Bu evlilikten 3 oğlunun olduğunu ve üçünü de genç yaşta kaybettiğini belirten Bilgin, bu acıların hiç bir şeye benzemediğini söyledi. İlk çocuğunu 1959- 60 yıllarında Harşit Çayı’nda sele gittiğini kaydeden Bilgin,  “ Henüz 7 yaşındaydı. Olay olduğunda gurbetteydim. Haberi bir hafta sonra mektupla öğrendim. Çalıştığım yerden başımı alıp kaçtım gittim. Gönlümü eğlendirmek için, yüreğimde ki acıyı biraz olsun hafifletmek için amaçsızca dolaştım. Elden bir şey gelmeyince de dönüp geldim. Mevlam bana 2 erkek çocuk daha verdi. Büyük oğlum okula gitmek istedi ben inşaat için yanımda koymak istedim. O benim babama yaptığım gibi bırakıp İstanbul’a gitti. Askerlik çağı geldiğinde onun için eğlence tertip ettik. Eğlence gecesi öğrendik ki sadece asker yolcu etmiyor, aynı gece düğün de yapıyormuşuz. Oğlum akrabamızın torununu kaçırmış. Hem asker yolculaması, hem de düğün yapmışız haberim yok. Onun 3 kız iki oğlan beş torunum oldu. 32 yaşında arabasında rahatsızlandı. Hastaneye götüremeden vefat etti. Üçüncü oğlum ise 25 yaşında İstanbul’da çalışırken hayatını kaybetti. O da şoför idi. Allah mekânlarını cennet etsin. Büyük oğlum ve dört kızımdan toplam 16 torunum var. İşte böylece ömrümüzü tamamlıyoruz” diye konuştu.  
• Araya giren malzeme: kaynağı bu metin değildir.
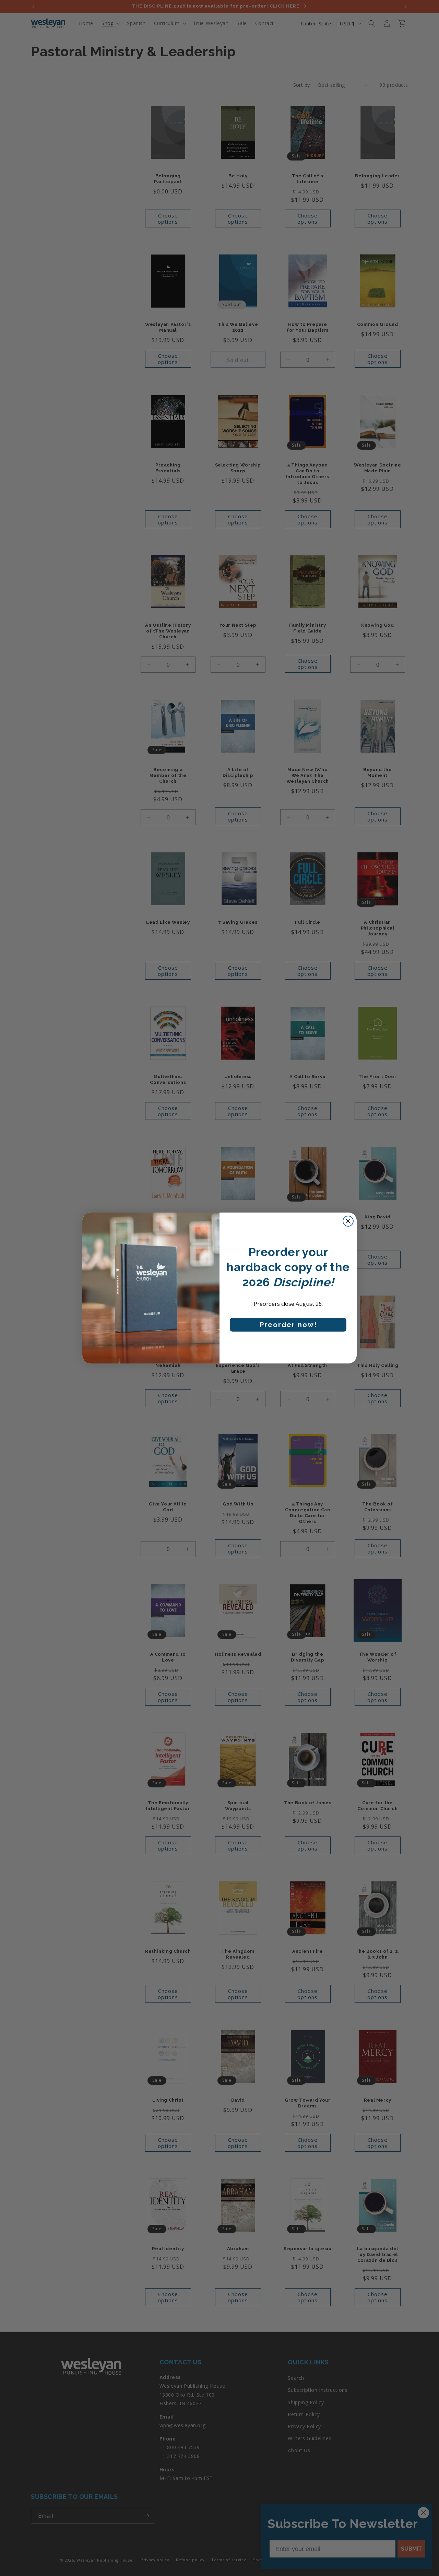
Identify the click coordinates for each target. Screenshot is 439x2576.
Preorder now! (288, 1325)
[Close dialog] (348, 1221)
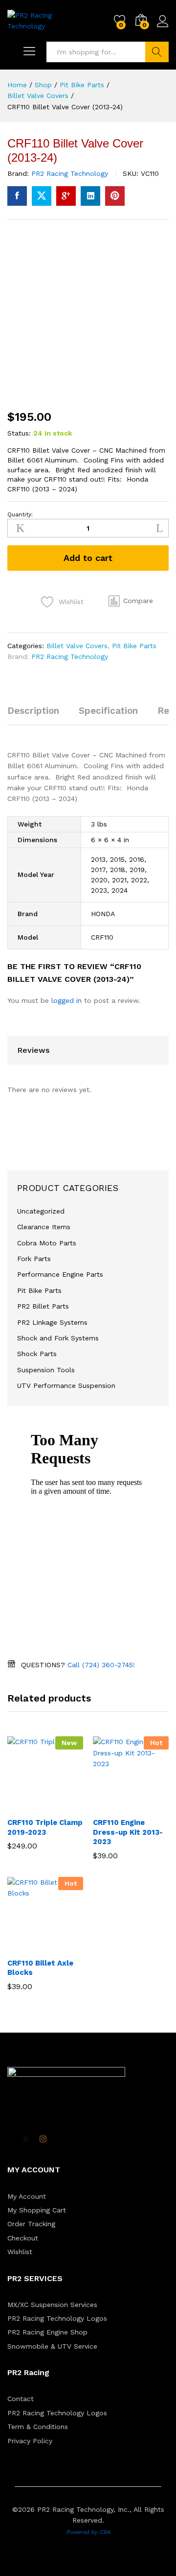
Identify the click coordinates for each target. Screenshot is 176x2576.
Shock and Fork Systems (58, 1338)
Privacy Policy (29, 2441)
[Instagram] (43, 2139)
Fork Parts (34, 1259)
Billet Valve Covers (77, 646)
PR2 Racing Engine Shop (47, 2332)
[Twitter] (26, 2139)
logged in (66, 1000)
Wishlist (19, 2252)
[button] (131, 600)
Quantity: (20, 514)
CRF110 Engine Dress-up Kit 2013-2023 (128, 1832)
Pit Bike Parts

“Evlilikte bulunamayan eşin kendisi değil, yüreklerde bitmeye yüz tutan hoşgörü, sevgi, saygı ve tabii sadakat duyguları”

Evlilik ile ilgili olarak televizyonların çıkması, iletişimin hayatımızı işgal etmesi ile birlikte her şeyin değiştiğini sadakatin, sevgini ve saygının menfaat çarkı içerisinde ufanıp gittiğini söyledi. Evliliğin meyvesinin çocuk olduğunu kaydeden Bilgin, “Çocuklarım bana çok vurgundu. Annesiyle yatmaz benim kucağımda uyurdu. Nereye gidersem onu da götürürdüm. Onların varlığı mutluluğumuzun kaynağıydı. Eskiden hep birlikte aynı tabağa kaşık çalardık. Herkes kendi kabuğuna çekilip durmazdı. Nezaman ki televizyon çıktı, internet çıktı bu bağ koptu. Sevgi, saygı muhabbet kalmadı. Paylaşılanlar azalınca da boşanmalar arttı. Gençler birinden bulamadığı muhabbeti diğerinde arıyor. Ancak asıl bulunamayan eşin kendisi değil, yüreklerde bitmeye yüz tutan hoşgörü, sevgi, saygı ve tabii sadakat duyguları. İşte meselenin özü bu” ifadelerini kullandı.

Röportajın son bölümünde ise eşi Elmas Bilgin’i yanına oturtan Ömer Bilgin; geçmişin sesini, duygularını, yaşanmışlığın verdiği acıları, sevdaları kızılağaçtan kendi yaptığı, kendirden kıvratıp taktığı kemençesi ile dile getirdi.